Prenuptial Agreements In India

Marriage agreements provide for the possibility of terminating the marriage and are intended to protect the rights and obligations of spouses if such a situation occurs. In a country like India, where marriage is considered sacred and not a social contract, marital agreements are often seen as contrary to public order. The advantage of a marriage agreement is to create a clear reference to the responsibility that both partners have in the event of divorce or separation. 1) Protection of the rights of children and grandchildren from a previous marriage. 2) Protect the estate or interests of an independent spouse or practitioner from the control of another spouse in the event of separation or divorce. 3) Protection of a spouse who has no debts or liabilities before taking over the liability/debt charge of his spouse. 4) In the event of divorce, alimony or transaction can be decided in advance, so that spouses will save the penalty to go to court and wage a legal battle. But in a country like India, where divorce is still considered a taboo and where, after the failed attempts of the entire army to reunite the couple, marital agreements will always be taken as a last resort by the family and family, marital agreements will face a long and difficult struggle. It may seem that the end of the marriage is planned even before it begins, but there is nothing wrong with preparing for an uncertain future.

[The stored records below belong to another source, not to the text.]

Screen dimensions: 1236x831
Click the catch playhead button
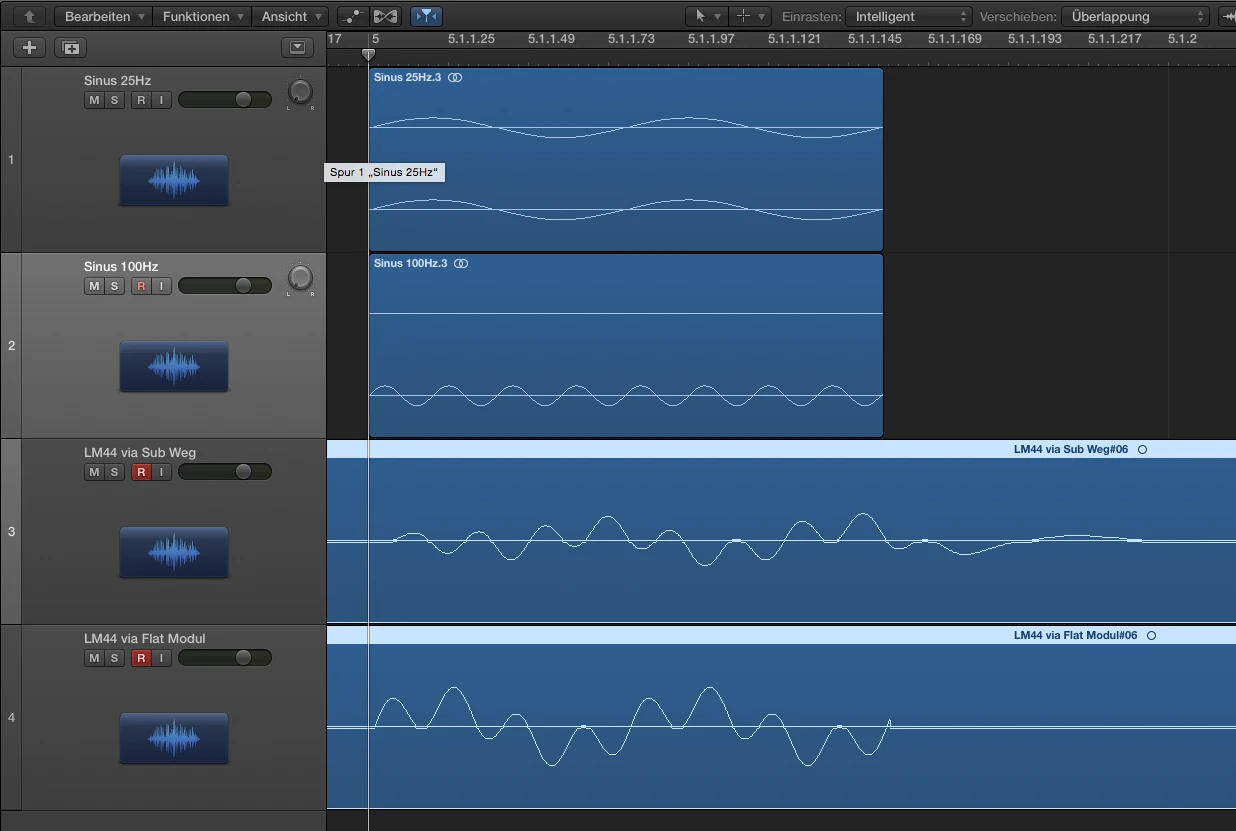tap(426, 16)
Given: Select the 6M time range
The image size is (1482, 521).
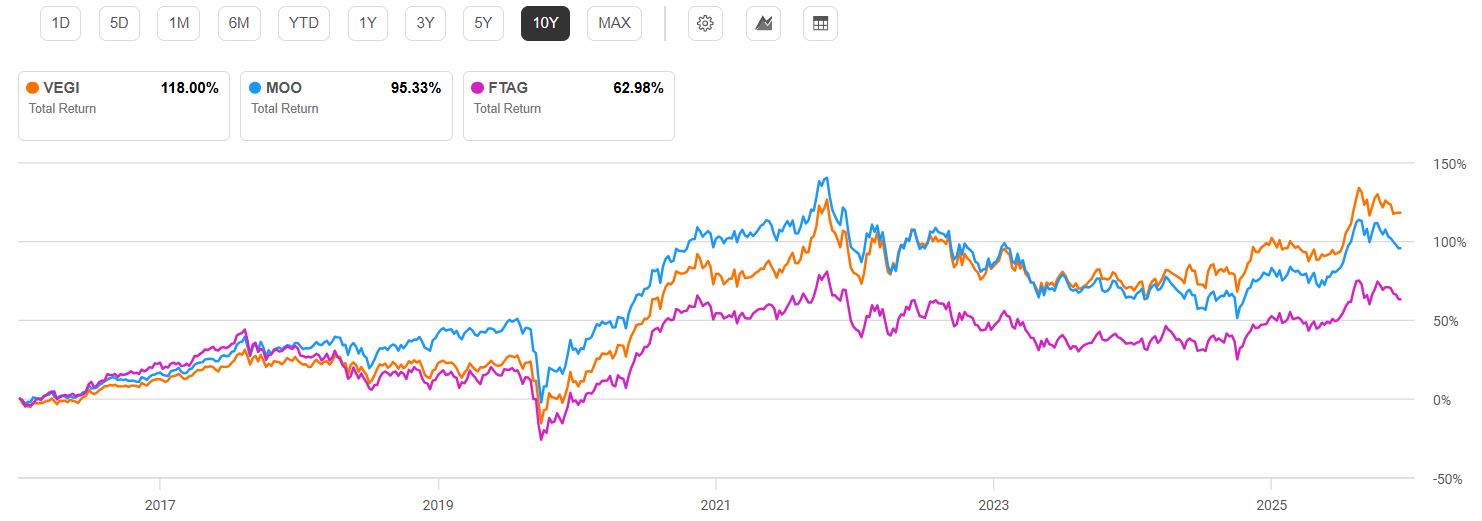Looking at the screenshot, I should pyautogui.click(x=239, y=23).
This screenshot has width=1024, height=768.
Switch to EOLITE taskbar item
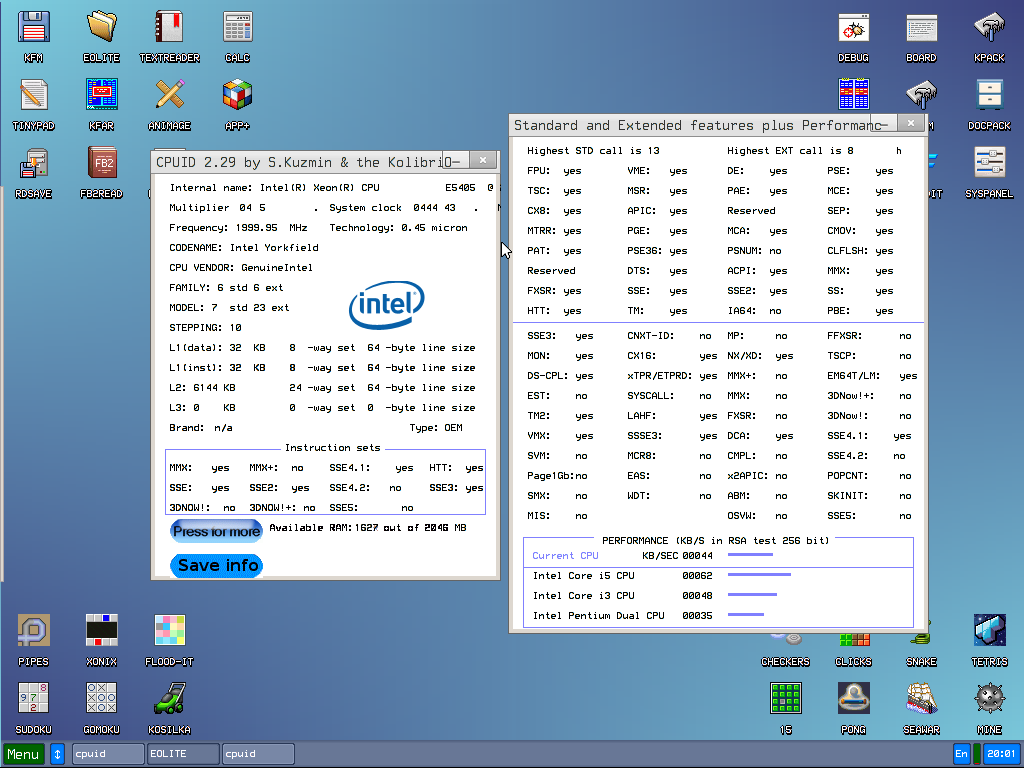point(182,754)
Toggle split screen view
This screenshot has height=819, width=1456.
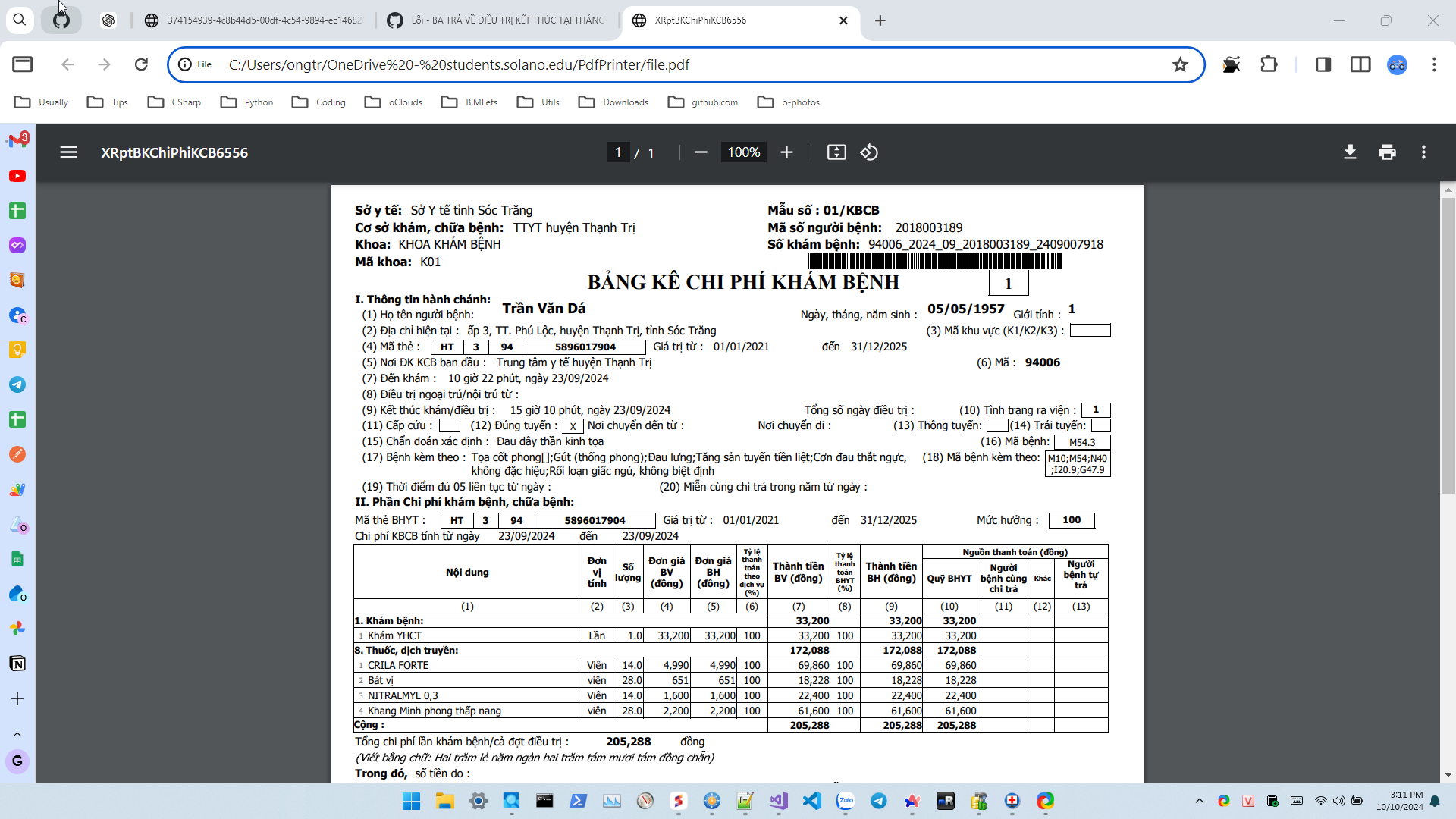pyautogui.click(x=1360, y=64)
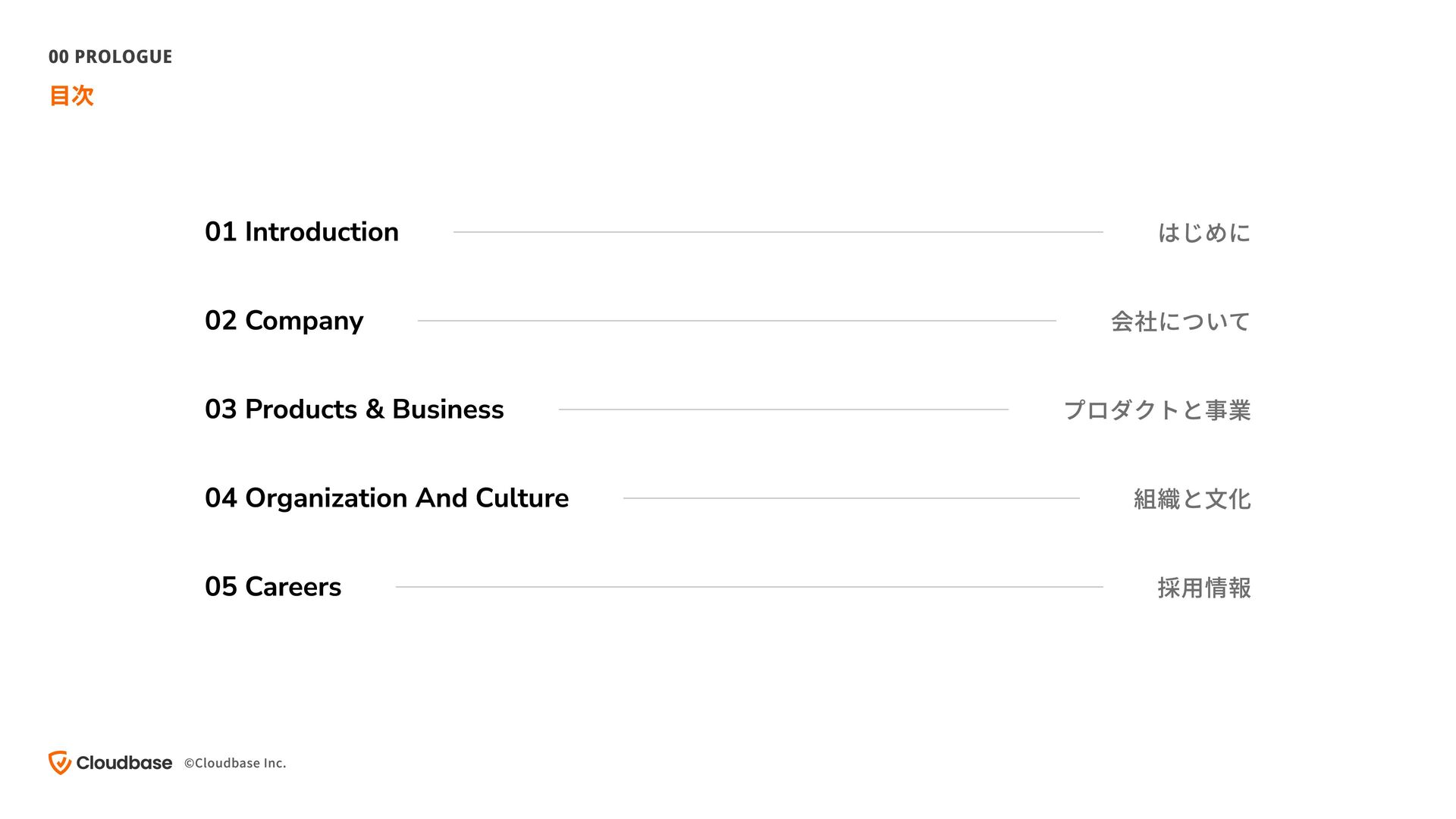Click the 会社について label

[x=1181, y=322]
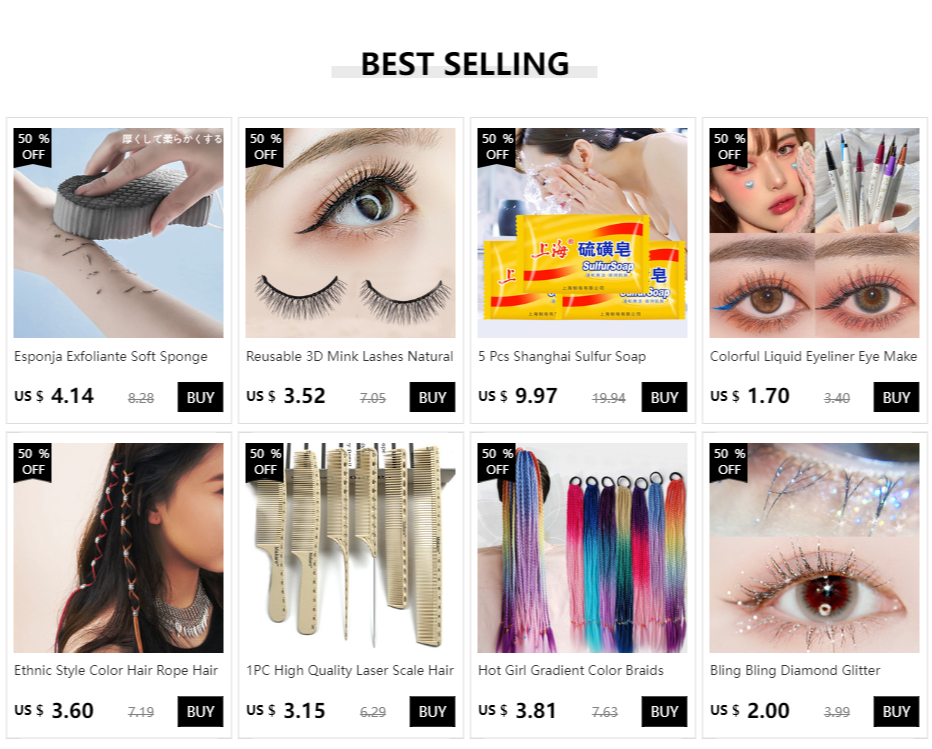Viewport: 932px width, 749px height.
Task: Click the 50% OFF badge on glitter item
Action: pyautogui.click(x=729, y=462)
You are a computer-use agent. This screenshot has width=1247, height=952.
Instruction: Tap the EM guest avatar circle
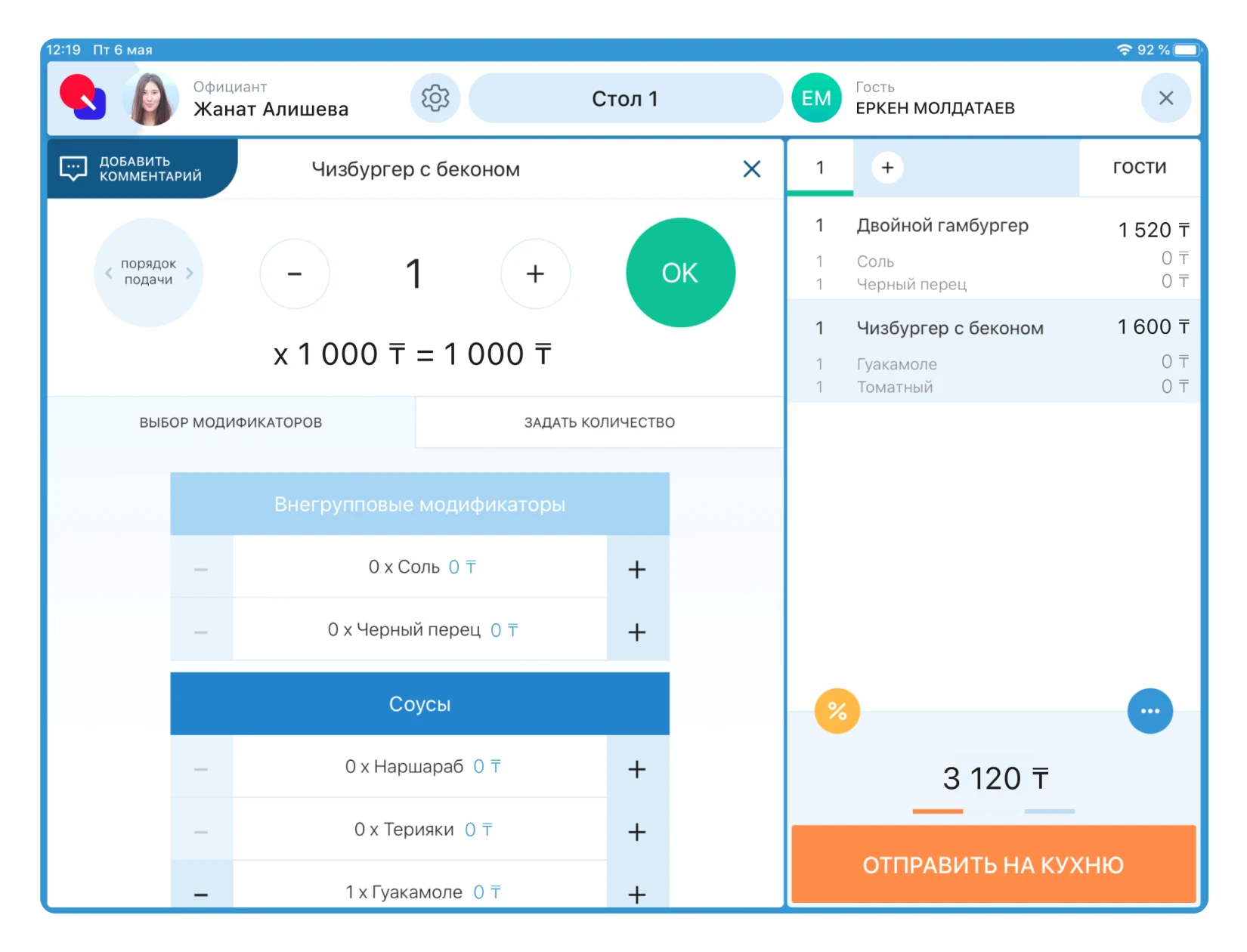click(816, 98)
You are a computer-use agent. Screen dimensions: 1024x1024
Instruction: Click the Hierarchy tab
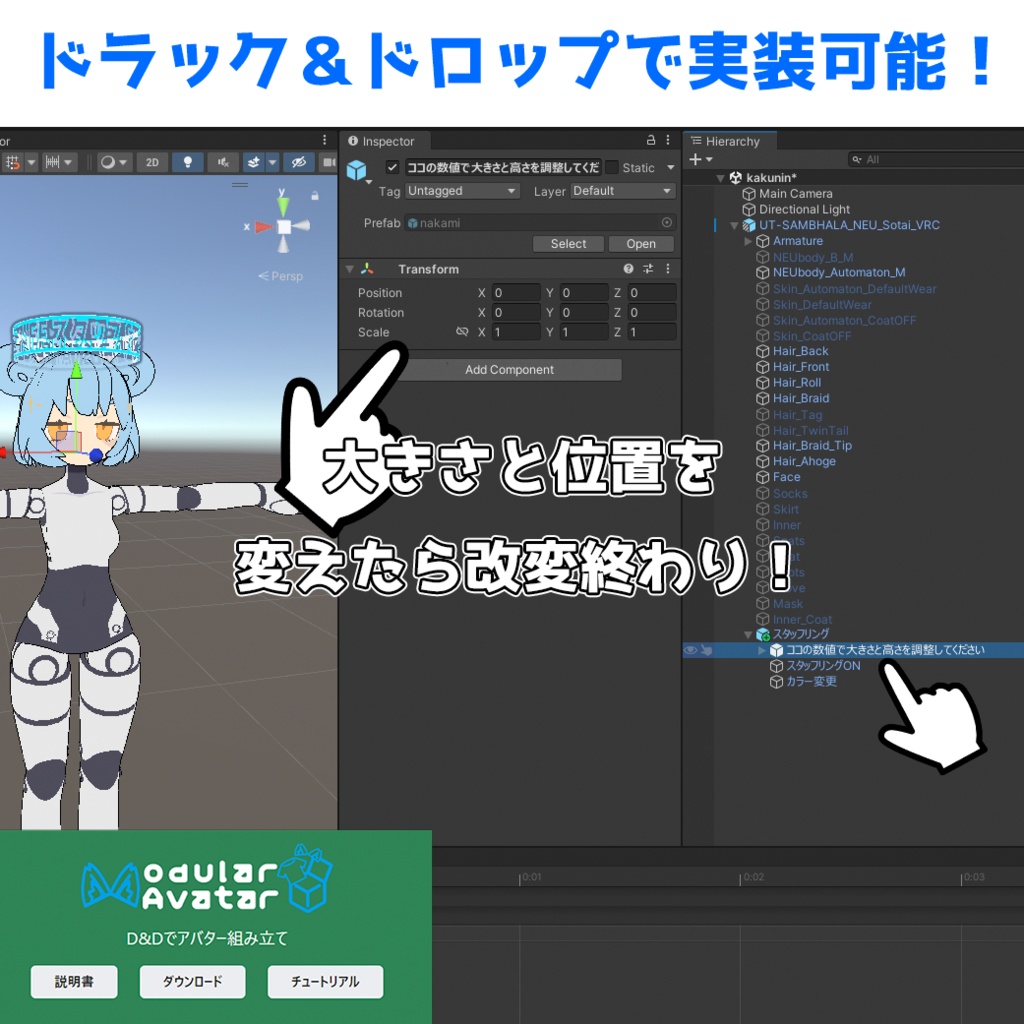(x=730, y=141)
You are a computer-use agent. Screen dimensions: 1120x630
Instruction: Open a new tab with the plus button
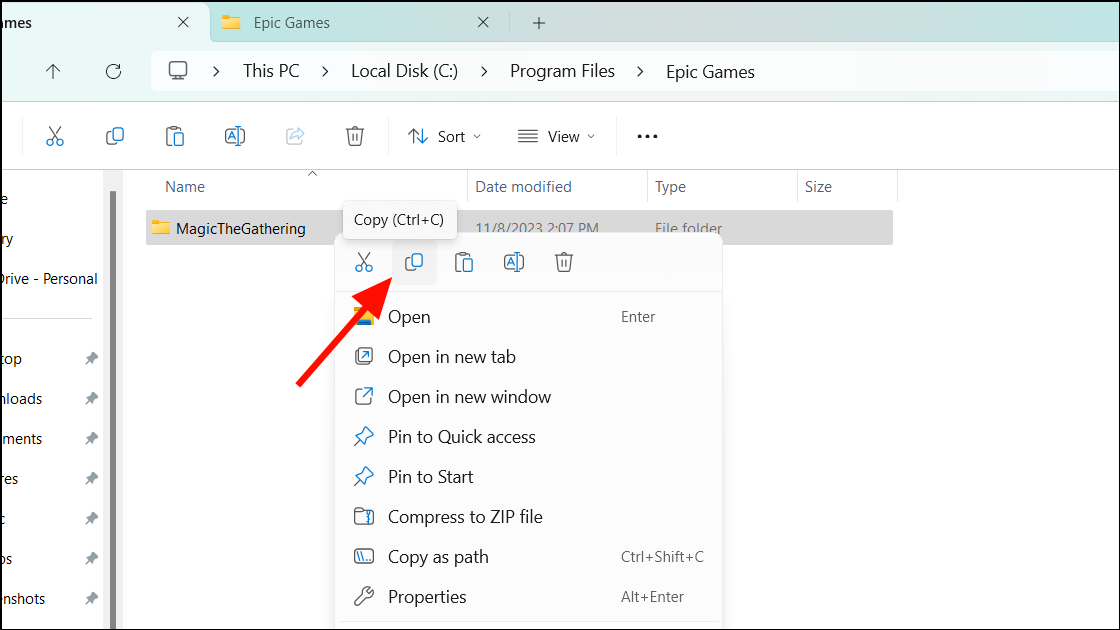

A marriage does not guarantee divorce, but guarantees the protection of the rights of spouses in the event of divorce. But a major problem that goes hand in hand with marital agreements is that they cannot predict the future. What happens if the financial situation of one spouse, or even both spouses, changes? And if today the woman earns Rs. 30 lakhs a year, but at the time of divorce, her income falls on Rs. 10 Lakhs or goes up to Rs. 60 lakhs. Marital agreements are not flexible and therefore cannot cope with such changes. In such situations, one of the parties is perplexed despite the course planning.

If you do not have a marital agreement, the laws of your state determine who owns the property you acquire during your marriage and what happens to that property in the event of divorce or death. (The property acquired during your marriage is called matrimonial or community property, depending on the state. State law may even have a say in what happens with some of the property you owned before your marriage. Although there are no drawbacks to a marriage agreement by law, there remains a social stigma in India and creates a negative impression in people`s minds because they think the couple has already thought that their marriage will not hold.